## Exercise details
Reproduce each line of the entries below word for word, leaving the pictures out.

>>>

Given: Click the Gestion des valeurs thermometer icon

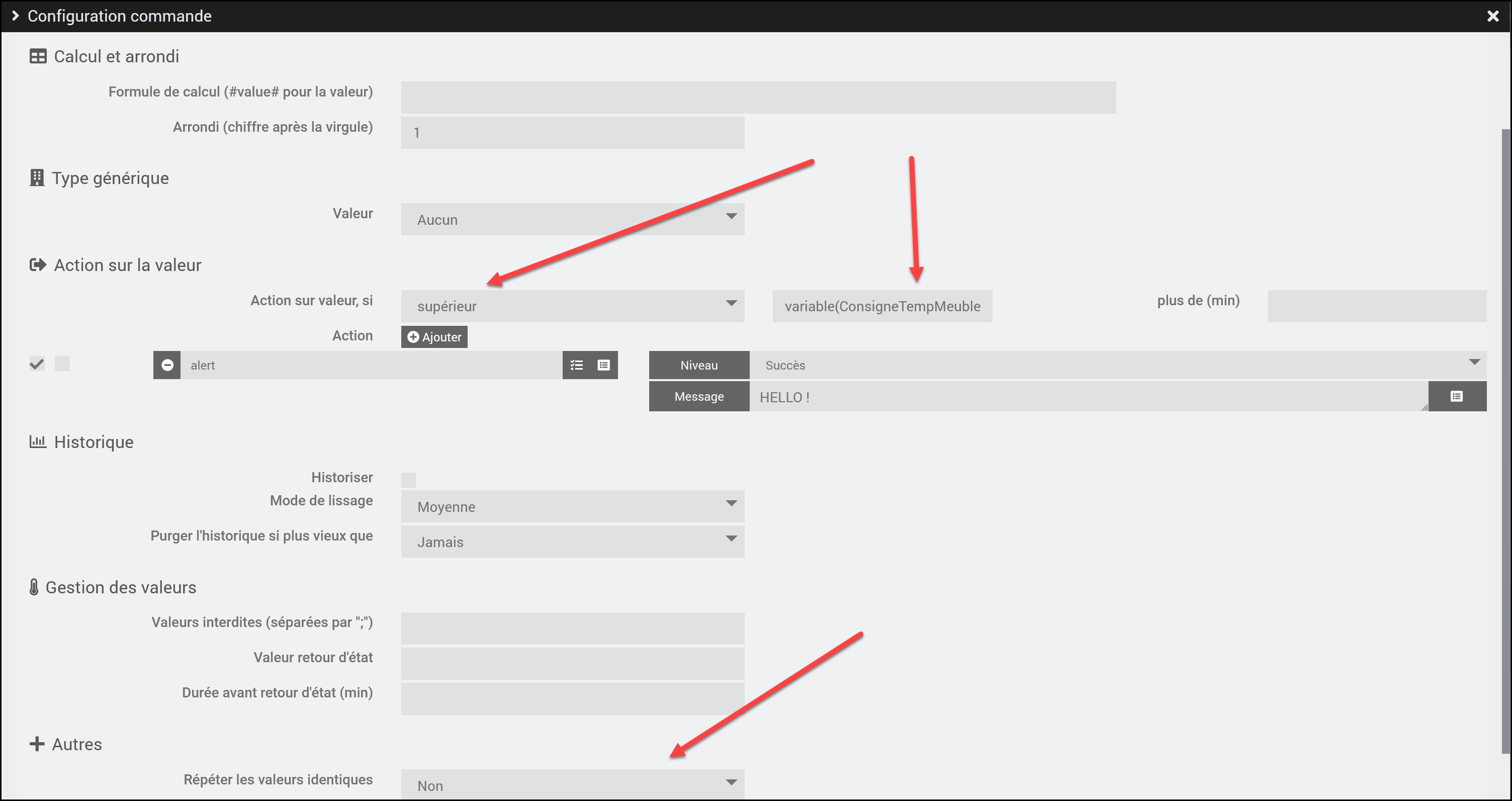Looking at the screenshot, I should [35, 587].
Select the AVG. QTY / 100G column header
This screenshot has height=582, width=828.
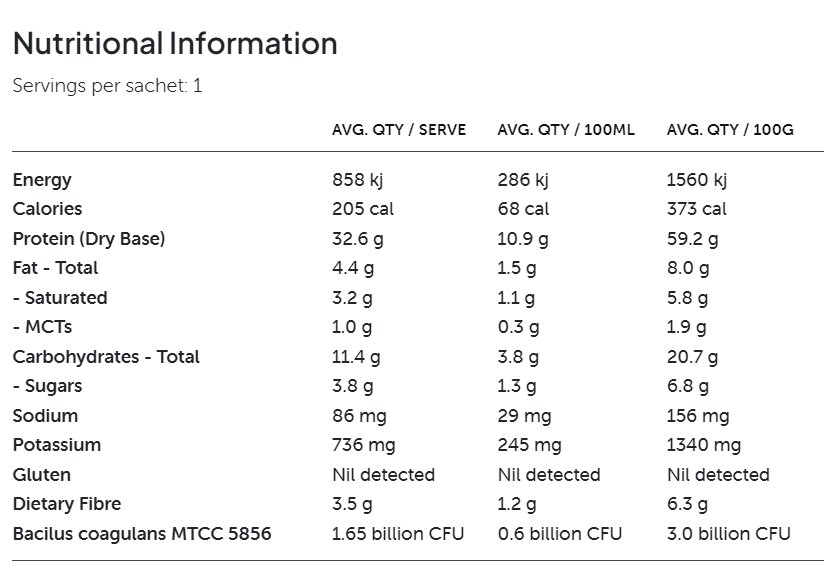[731, 130]
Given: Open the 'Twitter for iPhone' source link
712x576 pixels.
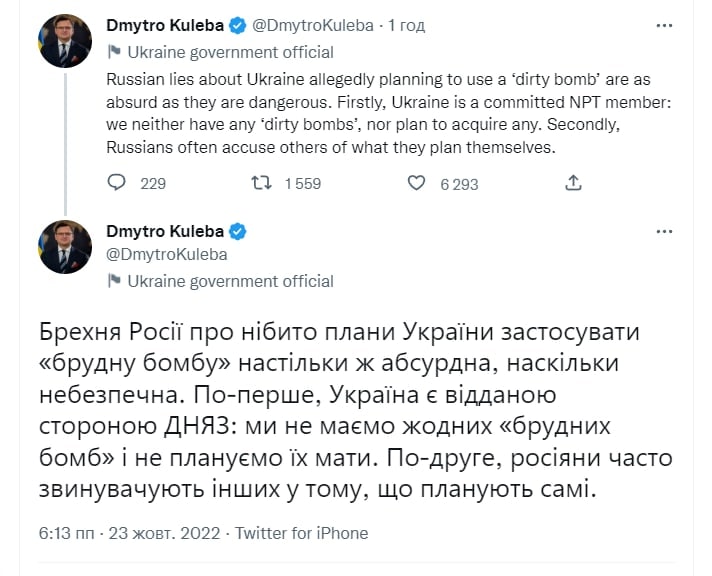Looking at the screenshot, I should 302,533.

<<<

## Task response
Given: Click the Gestion des valeurs thermometer icon

Looking at the screenshot, I should [35, 587].
Select the AVG. QTY / 100G column header
This screenshot has height=582, width=828.
[731, 130]
Given: Open the 'Twitter for iPhone' source link
712x576 pixels.
Looking at the screenshot, I should 302,533.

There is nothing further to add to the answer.